It’s incredible to see Kimi Raikkonen extend his F1 stay with Sauber until 2020 when he will be aged 41 – and with it should come the record for the most races ahead of Rubens Barrichello at 322.
But his departure from a comfortable seat at Ferrari should be greeted with optimism – paving the way for a new generation of F1 drivers.
With Mercedes sticking with their two big guns in Lewis Hamilton (33) and Valtteri Bottas (29) for 2019, Ferrari and Red Bull are putting their faith in youth, with Max Verstappen (21), Pierre Gasly (22) and Charles Leclerc (20) filling three of the big four seats.
That’s not to mention Lando Norris (18) who will team up with Carlos Sainz (24) at McLaren next season, while also taking into account the young pair of Lance Stroll (19) and Sergey Sirotkin (23) at Williams.
Although it is not confirmed which team Stroll will be driving for next season – his father recently led a consortium to buy Force India – it is expected both drivers will remain in Formula One.
If Stroll switches to Force India, he could take Esteban Ocon’s (21) place with Sergio Perez (28) guaranteed a seat due to his lucrative backing from Mexican businessman Carlos Slim.

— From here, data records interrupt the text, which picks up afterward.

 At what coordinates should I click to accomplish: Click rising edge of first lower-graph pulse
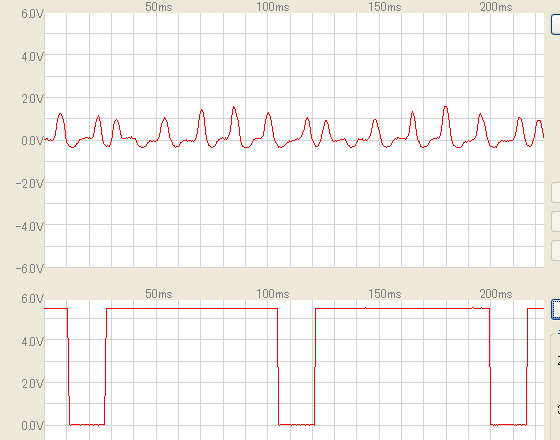(x=105, y=366)
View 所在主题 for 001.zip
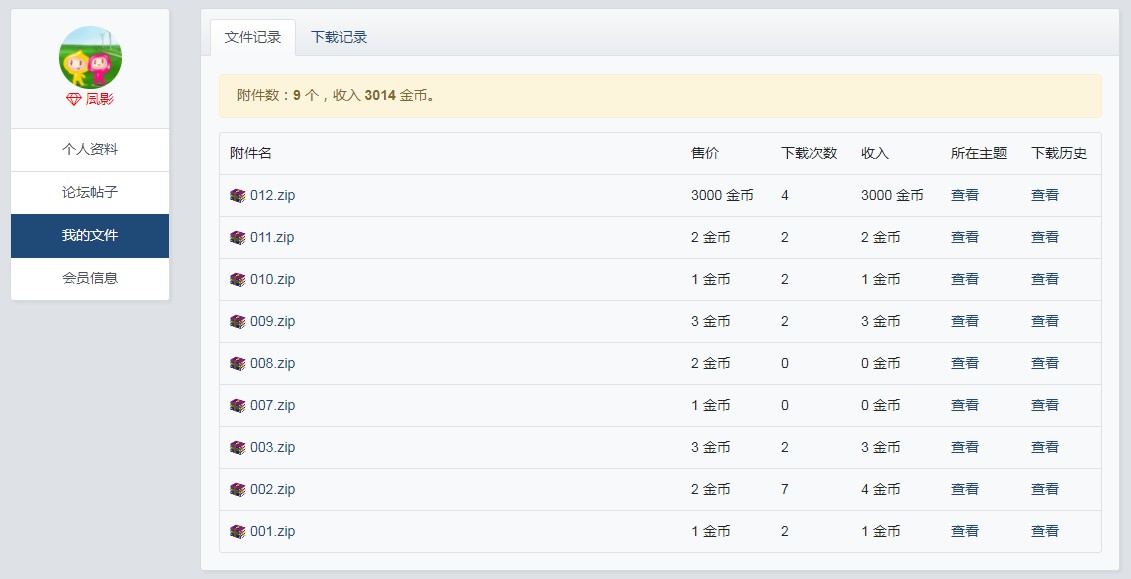 [965, 532]
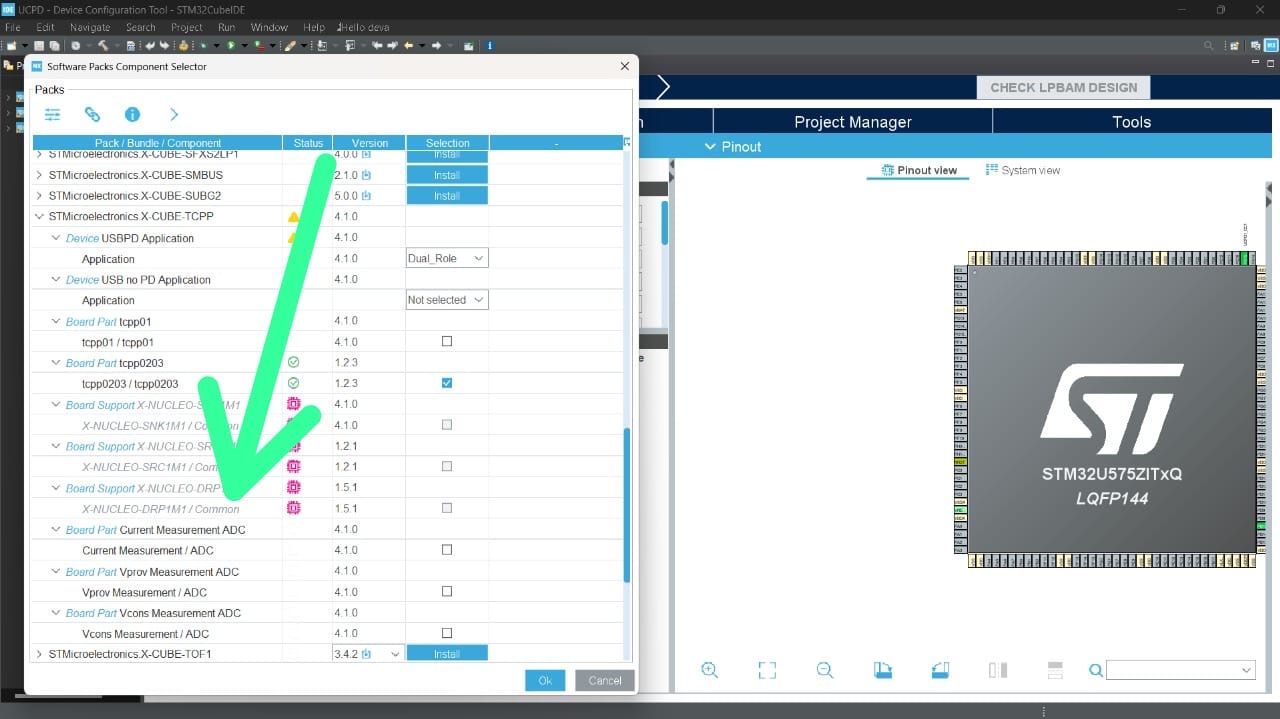Enable the tcpp0203 component checkbox
1280x719 pixels.
(x=447, y=382)
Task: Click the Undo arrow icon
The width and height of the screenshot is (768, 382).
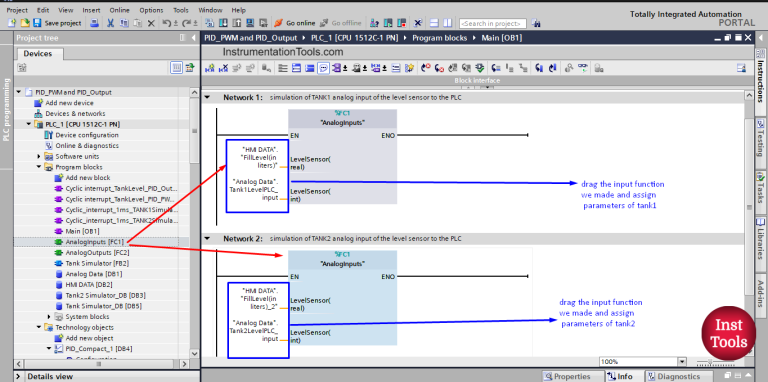Action: pos(167,23)
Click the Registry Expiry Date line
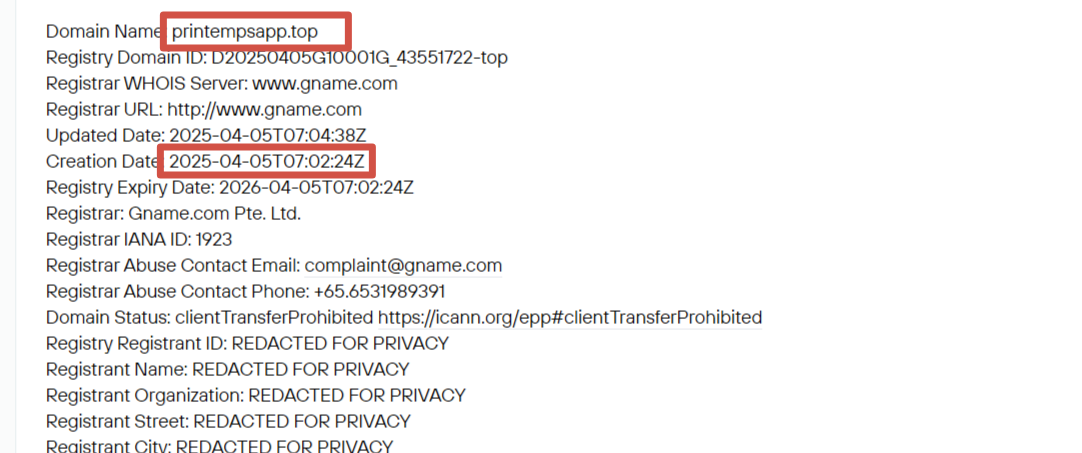Screen dimensions: 1082x453 (230, 188)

If Ocon is replaced, there are theoretical openings at Toro Rosso, Williams and Haas for next season, so the Frenchman’s future shouldn’t be in doubt just yet.
But for all the sparkling talent coming through the ranks, this era of Formula One drivers is set to dominate the grid for the next decade and beyond.
It’s the youngest line-up in over 20 years, with the 2008 grid boasting an average age of 28.6 in comparison to a youthful 27.8 in 2018. Even going back as far as 1998, the season ending Japanese GP had an average age of 28.8.
As it stands, the seats at Haas, Toro Rosso and Williams are yet to be confirmed for next season, but Renault and Red Bull will be the joint-youngest teams on the grid with a current average age of 21.5.
Mercedes will boast the oldest line-up on the grid with an average age of 31, while Renault will follow closely behind with an average age of 30 between the experienced duo of Niko Hulkenberg (31) and Daniel Ricciardo (30).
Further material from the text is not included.